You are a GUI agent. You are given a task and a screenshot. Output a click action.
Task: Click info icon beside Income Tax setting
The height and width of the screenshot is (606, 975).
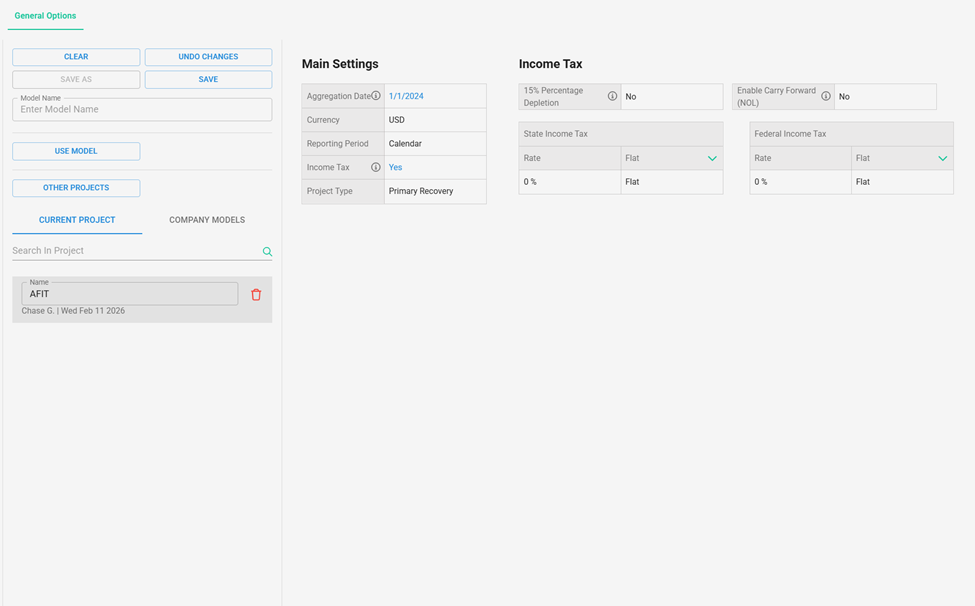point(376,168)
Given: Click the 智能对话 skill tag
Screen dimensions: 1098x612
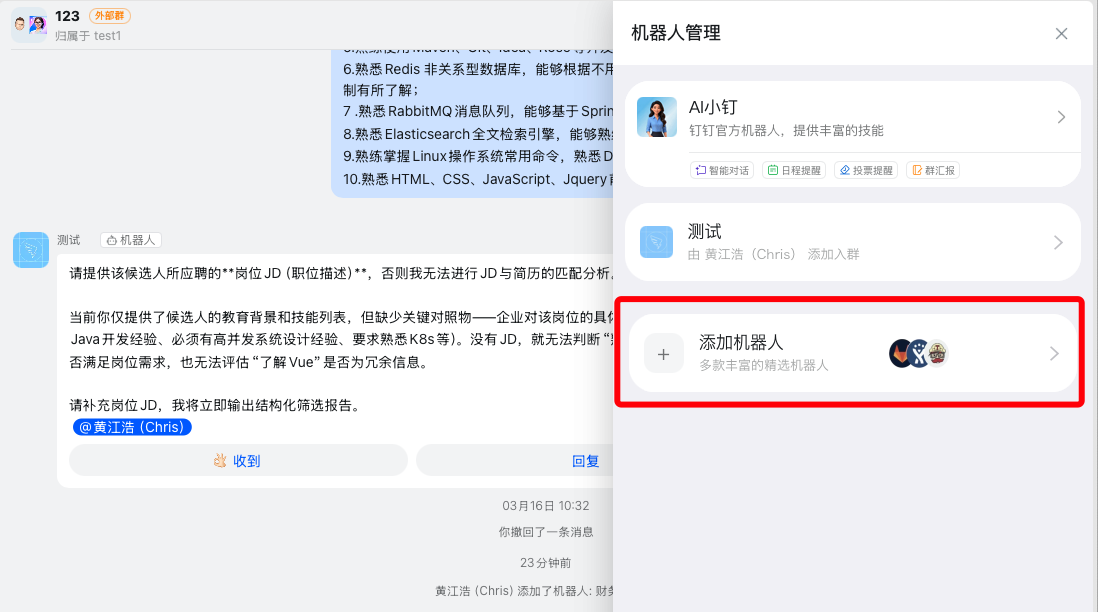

##############################

Reproduce every entry above in full, requests included, but shift each coordinate in the answers by adding -131 to it, and leave out the pictures.

You are a GUI agent. You are given a task and a screenshot. Output a click action.
Task: Click info icon beside Income Tax setting
The height and width of the screenshot is (606, 975).
point(245,37)
Given: Click the 智能对话 skill tag
Screen dimensions: 1098x612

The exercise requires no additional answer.